----- Task input -----

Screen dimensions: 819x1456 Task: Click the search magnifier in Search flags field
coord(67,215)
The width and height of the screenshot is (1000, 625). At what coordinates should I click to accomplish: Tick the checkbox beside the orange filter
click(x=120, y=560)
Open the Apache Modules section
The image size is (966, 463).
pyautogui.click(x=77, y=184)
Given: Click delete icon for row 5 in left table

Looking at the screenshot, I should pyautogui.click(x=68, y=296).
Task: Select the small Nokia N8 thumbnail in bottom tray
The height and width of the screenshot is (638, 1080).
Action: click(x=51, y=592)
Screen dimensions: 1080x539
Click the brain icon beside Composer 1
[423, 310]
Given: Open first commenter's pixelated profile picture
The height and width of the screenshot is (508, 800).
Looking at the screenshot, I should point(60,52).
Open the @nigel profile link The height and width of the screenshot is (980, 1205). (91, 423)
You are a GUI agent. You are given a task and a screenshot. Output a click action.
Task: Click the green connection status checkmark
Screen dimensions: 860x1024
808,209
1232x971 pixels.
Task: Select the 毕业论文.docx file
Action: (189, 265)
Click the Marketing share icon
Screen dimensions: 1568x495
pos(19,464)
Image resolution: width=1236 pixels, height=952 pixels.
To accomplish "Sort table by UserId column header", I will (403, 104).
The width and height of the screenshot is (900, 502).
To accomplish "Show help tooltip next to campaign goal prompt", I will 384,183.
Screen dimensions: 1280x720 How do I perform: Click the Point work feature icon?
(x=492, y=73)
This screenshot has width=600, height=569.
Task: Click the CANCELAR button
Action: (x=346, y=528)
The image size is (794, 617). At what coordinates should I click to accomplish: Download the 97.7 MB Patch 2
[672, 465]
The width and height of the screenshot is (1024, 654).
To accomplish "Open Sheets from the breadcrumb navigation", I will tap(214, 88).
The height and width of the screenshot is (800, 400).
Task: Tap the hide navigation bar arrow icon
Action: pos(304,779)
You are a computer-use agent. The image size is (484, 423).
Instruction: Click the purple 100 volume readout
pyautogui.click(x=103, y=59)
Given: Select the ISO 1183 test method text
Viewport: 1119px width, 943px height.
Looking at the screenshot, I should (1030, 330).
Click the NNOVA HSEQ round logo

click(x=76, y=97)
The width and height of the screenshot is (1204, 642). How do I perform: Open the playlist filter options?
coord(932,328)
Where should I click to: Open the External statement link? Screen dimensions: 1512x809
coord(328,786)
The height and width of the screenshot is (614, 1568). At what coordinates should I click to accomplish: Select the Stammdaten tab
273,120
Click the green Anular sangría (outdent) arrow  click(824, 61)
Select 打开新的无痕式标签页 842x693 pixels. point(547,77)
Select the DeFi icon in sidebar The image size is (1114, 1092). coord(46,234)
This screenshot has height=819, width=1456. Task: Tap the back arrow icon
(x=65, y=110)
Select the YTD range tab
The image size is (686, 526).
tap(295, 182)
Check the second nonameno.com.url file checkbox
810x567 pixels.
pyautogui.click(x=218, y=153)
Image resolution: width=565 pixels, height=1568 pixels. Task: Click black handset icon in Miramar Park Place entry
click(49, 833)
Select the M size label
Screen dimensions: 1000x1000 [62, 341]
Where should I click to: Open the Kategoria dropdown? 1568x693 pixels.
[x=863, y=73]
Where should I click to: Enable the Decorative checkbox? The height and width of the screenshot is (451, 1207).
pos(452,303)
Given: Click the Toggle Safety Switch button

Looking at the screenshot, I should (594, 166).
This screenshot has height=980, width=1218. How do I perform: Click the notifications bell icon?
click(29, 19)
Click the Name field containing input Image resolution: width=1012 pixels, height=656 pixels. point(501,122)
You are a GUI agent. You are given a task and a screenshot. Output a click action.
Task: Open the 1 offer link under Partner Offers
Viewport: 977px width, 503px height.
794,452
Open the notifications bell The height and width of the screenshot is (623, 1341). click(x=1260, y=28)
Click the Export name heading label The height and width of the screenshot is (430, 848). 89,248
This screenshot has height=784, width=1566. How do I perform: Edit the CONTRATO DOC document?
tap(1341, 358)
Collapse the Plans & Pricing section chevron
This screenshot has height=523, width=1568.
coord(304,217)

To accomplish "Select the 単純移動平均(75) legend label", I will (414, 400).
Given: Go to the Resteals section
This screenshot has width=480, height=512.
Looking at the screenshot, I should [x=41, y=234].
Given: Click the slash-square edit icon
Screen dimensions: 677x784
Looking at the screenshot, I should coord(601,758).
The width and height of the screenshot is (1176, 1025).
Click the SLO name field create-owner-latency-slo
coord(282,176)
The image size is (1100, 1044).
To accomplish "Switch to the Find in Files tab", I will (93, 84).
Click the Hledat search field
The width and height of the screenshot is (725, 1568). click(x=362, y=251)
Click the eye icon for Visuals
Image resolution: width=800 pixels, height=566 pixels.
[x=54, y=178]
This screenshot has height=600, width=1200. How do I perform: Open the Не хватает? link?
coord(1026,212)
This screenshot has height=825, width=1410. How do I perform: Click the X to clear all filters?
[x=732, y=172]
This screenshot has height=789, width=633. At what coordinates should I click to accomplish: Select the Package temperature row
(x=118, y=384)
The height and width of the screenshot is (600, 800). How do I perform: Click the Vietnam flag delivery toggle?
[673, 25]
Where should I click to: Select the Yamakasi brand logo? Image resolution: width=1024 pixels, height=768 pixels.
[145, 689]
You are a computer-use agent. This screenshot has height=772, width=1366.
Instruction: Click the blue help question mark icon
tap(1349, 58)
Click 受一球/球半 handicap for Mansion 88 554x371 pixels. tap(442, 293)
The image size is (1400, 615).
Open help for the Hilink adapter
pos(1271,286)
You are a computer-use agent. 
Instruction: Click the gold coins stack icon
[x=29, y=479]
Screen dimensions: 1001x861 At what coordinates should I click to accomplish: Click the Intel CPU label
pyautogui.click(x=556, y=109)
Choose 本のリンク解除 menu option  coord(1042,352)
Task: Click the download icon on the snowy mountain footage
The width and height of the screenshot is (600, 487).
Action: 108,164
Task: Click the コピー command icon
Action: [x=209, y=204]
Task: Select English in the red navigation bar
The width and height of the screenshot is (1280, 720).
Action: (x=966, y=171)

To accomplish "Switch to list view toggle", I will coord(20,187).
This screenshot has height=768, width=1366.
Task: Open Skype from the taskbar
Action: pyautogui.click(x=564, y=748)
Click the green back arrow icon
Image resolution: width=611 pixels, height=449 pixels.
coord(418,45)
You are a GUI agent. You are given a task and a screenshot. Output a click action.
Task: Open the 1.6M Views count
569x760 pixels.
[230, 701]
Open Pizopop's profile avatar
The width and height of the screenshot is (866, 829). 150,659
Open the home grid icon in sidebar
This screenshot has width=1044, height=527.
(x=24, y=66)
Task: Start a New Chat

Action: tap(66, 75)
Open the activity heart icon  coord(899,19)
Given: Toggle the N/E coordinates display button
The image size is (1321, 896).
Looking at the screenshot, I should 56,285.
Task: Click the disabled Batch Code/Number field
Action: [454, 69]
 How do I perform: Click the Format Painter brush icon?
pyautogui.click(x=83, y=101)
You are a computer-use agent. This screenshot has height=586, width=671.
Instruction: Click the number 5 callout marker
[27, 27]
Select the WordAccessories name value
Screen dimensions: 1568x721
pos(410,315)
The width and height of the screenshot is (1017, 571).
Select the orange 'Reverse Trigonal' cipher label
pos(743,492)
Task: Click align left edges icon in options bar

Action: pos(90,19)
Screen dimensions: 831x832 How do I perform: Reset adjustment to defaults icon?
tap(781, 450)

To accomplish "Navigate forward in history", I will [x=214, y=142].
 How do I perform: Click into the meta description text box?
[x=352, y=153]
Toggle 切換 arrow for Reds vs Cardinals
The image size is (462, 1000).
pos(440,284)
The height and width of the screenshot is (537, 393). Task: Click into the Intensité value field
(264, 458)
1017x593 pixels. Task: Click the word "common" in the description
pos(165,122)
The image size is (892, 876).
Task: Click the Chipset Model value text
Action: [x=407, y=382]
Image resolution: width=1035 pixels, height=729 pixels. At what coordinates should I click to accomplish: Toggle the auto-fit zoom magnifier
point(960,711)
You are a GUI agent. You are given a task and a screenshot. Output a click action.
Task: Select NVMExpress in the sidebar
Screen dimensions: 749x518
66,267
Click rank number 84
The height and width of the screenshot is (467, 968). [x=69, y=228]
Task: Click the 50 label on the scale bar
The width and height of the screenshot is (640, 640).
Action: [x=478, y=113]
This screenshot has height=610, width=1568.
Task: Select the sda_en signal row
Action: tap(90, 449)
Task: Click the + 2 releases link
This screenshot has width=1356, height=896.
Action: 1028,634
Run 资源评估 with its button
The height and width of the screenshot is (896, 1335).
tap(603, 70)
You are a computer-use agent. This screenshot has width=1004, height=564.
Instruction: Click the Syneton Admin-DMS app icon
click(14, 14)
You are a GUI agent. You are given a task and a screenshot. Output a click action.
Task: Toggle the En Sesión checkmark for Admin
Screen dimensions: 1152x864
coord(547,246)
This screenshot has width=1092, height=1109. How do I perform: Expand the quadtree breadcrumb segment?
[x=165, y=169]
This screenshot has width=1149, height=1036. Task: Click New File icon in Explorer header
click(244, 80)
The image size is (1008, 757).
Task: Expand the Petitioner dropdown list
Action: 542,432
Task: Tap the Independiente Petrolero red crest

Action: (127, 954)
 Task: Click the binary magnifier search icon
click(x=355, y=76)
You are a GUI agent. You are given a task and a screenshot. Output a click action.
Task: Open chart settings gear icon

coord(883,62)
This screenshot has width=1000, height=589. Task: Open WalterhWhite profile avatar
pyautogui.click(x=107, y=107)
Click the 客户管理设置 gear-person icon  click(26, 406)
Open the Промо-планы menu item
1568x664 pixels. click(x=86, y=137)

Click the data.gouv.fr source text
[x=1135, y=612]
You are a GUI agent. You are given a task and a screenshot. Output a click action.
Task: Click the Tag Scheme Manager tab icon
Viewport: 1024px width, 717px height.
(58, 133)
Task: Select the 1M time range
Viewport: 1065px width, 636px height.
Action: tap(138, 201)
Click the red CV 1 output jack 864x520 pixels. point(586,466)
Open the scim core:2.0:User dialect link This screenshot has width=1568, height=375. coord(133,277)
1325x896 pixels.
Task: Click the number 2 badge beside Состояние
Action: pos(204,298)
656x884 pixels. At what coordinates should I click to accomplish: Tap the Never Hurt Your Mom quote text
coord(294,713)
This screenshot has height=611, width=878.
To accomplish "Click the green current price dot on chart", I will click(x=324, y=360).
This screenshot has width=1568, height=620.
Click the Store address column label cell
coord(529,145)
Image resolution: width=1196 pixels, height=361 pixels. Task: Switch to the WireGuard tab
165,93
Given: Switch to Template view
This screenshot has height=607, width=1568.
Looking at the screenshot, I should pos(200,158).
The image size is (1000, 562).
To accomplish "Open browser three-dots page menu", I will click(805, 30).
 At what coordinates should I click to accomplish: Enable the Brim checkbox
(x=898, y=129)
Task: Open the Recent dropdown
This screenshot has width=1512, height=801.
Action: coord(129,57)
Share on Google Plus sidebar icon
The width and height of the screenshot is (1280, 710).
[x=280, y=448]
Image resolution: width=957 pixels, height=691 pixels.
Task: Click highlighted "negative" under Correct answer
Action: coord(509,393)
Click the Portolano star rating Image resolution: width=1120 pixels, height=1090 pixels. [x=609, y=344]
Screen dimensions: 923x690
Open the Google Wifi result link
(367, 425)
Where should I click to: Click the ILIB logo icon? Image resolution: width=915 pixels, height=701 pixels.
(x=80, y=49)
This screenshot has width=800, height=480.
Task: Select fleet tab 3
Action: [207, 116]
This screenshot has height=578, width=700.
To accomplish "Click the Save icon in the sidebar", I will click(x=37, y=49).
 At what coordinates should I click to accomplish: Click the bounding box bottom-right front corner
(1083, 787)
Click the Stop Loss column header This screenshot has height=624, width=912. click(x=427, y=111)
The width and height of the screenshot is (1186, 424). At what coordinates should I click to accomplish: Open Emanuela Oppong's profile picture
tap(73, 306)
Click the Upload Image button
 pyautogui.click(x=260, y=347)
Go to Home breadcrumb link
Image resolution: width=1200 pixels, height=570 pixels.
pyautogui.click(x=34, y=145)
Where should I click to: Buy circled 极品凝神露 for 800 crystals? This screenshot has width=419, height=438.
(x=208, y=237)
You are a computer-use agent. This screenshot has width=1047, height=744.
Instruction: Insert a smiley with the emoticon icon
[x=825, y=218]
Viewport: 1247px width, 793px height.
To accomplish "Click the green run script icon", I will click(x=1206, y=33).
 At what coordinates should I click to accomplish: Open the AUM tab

-----

**Exercise directions**
Copy out, exactly and alone, the lines of the entries above between the ones holding "This screenshot has height=600, width=1200." and "Task: Open the 1.6M Views count", inclusive.

**Answer space**
This screenshot has height=600, width=1200. How do I perform: Open the Не хватает? link?
coord(1026,212)
This screenshot has height=825, width=1410. How do I perform: Click the X to clear all filters?
[x=732, y=172]
This screenshot has height=789, width=633. At what coordinates should I click to accomplish: Select the Package temperature row
(x=118, y=384)
The height and width of the screenshot is (600, 800). How do I perform: Click the Vietnam flag delivery toggle?
[673, 25]
Where should I click to: Select the Yamakasi brand logo? Image resolution: width=1024 pixels, height=768 pixels.
[145, 689]
You are a computer-use agent. This screenshot has height=772, width=1366.
Instruction: Click the blue help question mark icon
tap(1349, 58)
Click 受一球/球半 handicap for Mansion 88 554x371 pixels. tap(442, 293)
The image size is (1400, 615).
Open help for the Hilink adapter
pos(1271,286)
You are a computer-use agent. 
Instruction: Click the gold coins stack icon
[x=29, y=479]
Screen dimensions: 1001x861 At what coordinates should I click to accomplish: Click the Intel CPU label
pyautogui.click(x=556, y=109)
Choose 本のリンク解除 menu option  coord(1042,352)
Task: Click the download icon on the snowy mountain footage
The width and height of the screenshot is (600, 487).
Action: 108,164
Task: Click the コピー command icon
Action: [x=209, y=204]
Task: Select English in the red navigation bar
The width and height of the screenshot is (1280, 720).
Action: (x=966, y=171)

To accomplish "Switch to list view toggle", I will coord(20,187).
This screenshot has height=768, width=1366.
Task: Open Skype from the taskbar
Action: pyautogui.click(x=564, y=748)
Click the green back arrow icon
Image resolution: width=611 pixels, height=449 pixels.
coord(418,45)
You are a GUI agent. You are given a task and a screenshot. Output a click action.
Task: Open the 1.6M Views count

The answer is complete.